[PROBLEM TO WORK ON] Transcribe the records in their entirety, exactly as given.

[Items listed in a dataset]
^^^^^^^^

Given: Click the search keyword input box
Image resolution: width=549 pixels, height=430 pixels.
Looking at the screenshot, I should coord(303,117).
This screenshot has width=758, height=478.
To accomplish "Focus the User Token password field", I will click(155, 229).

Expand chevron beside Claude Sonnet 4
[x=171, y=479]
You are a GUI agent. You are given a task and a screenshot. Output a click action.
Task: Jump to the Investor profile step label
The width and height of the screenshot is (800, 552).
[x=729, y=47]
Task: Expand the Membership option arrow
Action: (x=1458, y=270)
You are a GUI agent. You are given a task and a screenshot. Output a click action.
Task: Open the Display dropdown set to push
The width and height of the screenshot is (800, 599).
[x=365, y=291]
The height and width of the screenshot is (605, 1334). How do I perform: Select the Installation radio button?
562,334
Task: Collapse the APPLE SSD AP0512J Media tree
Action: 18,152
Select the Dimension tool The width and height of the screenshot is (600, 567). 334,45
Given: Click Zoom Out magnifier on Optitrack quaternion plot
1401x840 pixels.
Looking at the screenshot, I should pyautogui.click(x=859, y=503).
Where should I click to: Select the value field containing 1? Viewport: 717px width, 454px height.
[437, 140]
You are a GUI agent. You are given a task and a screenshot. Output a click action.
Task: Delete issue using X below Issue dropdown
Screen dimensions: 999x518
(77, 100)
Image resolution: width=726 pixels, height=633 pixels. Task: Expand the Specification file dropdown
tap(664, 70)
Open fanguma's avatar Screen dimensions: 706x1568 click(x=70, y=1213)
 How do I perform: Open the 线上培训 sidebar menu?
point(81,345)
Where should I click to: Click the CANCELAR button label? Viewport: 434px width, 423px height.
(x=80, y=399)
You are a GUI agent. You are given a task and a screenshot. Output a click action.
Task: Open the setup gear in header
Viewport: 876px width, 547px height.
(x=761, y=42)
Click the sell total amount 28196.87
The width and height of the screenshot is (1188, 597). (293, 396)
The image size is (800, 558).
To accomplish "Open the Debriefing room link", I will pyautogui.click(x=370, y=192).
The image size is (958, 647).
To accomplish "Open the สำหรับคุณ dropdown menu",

^^^^^^^^

[WORKED SOLUTION]
Given: Click the search keyword input box
Image resolution: width=549 pixels, height=430 pixels.
Looking at the screenshot, I should coord(303,117).
This screenshot has width=758, height=478.
To accomplish "Focus the User Token password field", I will click(155, 229).

Expand chevron beside Claude Sonnet 4
[x=171, y=479]
You are a GUI agent. You are given a task and a screenshot. Output a click action.
Task: Jump to the Investor profile step label
The width and height of the screenshot is (800, 552).
[x=729, y=47]
Task: Expand the Membership option arrow
Action: (x=1458, y=270)
You are a GUI agent. You are given a task and a screenshot. Output a click action.
Task: Open the Display dropdown set to push
The width and height of the screenshot is (800, 599).
[x=365, y=291]
The height and width of the screenshot is (605, 1334). How do I perform: Select the Installation radio button?
562,334
Task: Collapse the APPLE SSD AP0512J Media tree
Action: 18,152
Select the Dimension tool The width and height of the screenshot is (600, 567). 334,45
Given: Click Zoom Out magnifier on Optitrack quaternion plot
1401x840 pixels.
Looking at the screenshot, I should pyautogui.click(x=859, y=503).
Where should I click to: Select the value field containing 1? Viewport: 717px width, 454px height.
[437, 140]
You are a GUI agent. You are given a task and a screenshot. Output a click action.
Task: Delete issue using X below Issue dropdown
Screen dimensions: 999x518
(77, 100)
Image resolution: width=726 pixels, height=633 pixels. Task: Expand the Specification file dropdown
tap(664, 70)
Open fanguma's avatar Screen dimensions: 706x1568 click(x=70, y=1213)
 How do I perform: Open the 线上培训 sidebar menu?
point(81,345)
Where should I click to: Click the CANCELAR button label? Viewport: 434px width, 423px height.
(x=80, y=399)
You are a GUI agent. You are given a task and a screenshot. Output a click action.
Task: Open the setup gear in header
Viewport: 876px width, 547px height.
(x=761, y=42)
Click the sell total amount 28196.87
The width and height of the screenshot is (1188, 597). (293, 396)
The image size is (800, 558).
To accomplish "Open the Debriefing room link", I will pyautogui.click(x=370, y=192).
The image size is (958, 647).
To accomplish "Open the สำหรับคุณ dropdown menu",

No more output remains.